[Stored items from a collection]
────────────────────

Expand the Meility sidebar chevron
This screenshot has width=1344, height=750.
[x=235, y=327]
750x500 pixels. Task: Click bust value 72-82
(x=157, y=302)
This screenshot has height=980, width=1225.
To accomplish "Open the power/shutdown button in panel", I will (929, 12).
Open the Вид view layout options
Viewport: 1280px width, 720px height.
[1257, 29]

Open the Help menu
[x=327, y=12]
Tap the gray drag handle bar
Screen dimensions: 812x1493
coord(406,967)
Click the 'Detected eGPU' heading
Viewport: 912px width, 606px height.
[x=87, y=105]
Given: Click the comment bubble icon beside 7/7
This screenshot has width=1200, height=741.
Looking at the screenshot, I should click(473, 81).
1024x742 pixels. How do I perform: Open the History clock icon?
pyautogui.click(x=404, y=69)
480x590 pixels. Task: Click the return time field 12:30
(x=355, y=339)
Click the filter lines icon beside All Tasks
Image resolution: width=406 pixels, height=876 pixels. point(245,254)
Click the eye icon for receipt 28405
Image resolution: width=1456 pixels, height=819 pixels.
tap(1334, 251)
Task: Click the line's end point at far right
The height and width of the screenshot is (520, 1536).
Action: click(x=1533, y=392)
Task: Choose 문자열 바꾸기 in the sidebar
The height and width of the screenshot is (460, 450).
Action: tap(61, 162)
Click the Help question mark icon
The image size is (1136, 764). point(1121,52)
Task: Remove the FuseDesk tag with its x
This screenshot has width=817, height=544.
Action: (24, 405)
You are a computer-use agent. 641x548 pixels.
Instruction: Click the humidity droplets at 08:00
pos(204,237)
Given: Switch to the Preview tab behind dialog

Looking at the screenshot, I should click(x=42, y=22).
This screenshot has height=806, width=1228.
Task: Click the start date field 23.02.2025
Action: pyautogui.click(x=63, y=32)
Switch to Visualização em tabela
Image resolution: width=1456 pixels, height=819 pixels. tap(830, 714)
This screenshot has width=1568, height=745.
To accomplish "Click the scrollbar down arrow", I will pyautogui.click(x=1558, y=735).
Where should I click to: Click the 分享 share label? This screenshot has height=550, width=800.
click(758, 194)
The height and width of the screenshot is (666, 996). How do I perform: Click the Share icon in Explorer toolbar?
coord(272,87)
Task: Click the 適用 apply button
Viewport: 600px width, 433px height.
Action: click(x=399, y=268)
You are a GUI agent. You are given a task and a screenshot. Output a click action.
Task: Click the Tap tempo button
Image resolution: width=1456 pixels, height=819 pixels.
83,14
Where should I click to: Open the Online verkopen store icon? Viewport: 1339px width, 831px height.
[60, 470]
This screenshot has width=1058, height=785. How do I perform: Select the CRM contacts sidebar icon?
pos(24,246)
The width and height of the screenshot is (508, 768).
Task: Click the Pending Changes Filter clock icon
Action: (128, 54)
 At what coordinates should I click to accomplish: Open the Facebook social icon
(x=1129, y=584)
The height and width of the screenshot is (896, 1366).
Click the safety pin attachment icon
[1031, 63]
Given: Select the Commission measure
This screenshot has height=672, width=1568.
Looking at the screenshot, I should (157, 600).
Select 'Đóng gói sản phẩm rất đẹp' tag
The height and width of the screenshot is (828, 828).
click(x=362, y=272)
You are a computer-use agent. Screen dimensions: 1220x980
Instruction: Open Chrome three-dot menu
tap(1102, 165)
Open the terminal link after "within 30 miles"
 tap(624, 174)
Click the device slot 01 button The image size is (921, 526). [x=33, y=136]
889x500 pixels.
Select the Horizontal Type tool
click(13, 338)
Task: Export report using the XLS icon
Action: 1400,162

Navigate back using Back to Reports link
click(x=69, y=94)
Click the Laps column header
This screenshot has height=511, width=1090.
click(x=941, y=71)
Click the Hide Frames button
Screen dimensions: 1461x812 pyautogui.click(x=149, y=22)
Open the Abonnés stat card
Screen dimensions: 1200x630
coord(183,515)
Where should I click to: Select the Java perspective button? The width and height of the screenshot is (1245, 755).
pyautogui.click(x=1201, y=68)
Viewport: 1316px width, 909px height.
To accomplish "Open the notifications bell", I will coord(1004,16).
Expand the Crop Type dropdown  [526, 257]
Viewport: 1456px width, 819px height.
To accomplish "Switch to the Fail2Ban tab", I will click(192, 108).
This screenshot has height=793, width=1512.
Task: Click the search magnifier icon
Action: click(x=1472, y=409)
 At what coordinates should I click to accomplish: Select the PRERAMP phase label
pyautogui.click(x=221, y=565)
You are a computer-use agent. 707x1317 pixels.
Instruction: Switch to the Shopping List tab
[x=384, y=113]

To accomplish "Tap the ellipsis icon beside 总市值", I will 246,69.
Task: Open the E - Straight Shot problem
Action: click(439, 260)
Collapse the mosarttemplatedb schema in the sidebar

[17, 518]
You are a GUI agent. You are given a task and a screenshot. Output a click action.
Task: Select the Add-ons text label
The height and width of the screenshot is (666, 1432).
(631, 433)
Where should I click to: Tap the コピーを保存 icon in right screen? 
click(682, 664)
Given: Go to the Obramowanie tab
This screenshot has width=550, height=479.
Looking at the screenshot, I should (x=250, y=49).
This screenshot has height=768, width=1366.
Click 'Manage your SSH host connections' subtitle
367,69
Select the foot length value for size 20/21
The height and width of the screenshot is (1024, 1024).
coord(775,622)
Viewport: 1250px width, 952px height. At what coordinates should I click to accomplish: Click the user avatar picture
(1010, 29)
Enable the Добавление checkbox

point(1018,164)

────────────────────

→ What is being asked: Rewrite the listing from its first line up to and including the line with "Action: tap(61, 162)", switching "sidebar" to "side panel" and leaving everything else unchanged.

→ The completed task:
Expand the Meility side panel chevron
This screenshot has width=1344, height=750.
[x=235, y=327]
750x500 pixels. Task: Click bust value 72-82
(x=157, y=302)
This screenshot has height=980, width=1225.
To accomplish "Open the power/shutdown button in panel", I will (929, 12).
Open the Вид view layout options
Viewport: 1280px width, 720px height.
[1257, 29]

Open the Help menu
[x=327, y=12]
Tap the gray drag handle bar
Screen dimensions: 812x1493
coord(406,967)
Click the 'Detected eGPU' heading
Viewport: 912px width, 606px height.
[x=87, y=105]
Given: Click the comment bubble icon beside 7/7
This screenshot has width=1200, height=741.
Looking at the screenshot, I should click(473, 81).
1024x742 pixels. How do I perform: Open the History clock icon?
pyautogui.click(x=404, y=69)
480x590 pixels. Task: Click the return time field 12:30
(x=355, y=339)
Click the filter lines icon beside All Tasks
Image resolution: width=406 pixels, height=876 pixels. point(245,254)
Click the eye icon for receipt 28405
Image resolution: width=1456 pixels, height=819 pixels.
tap(1334, 251)
Task: Click the line's end point at far right
The height and width of the screenshot is (520, 1536).
Action: click(x=1533, y=392)
Task: Choose 문자열 바꾸기 in the side panel
The height and width of the screenshot is (460, 450).
Action: tap(61, 162)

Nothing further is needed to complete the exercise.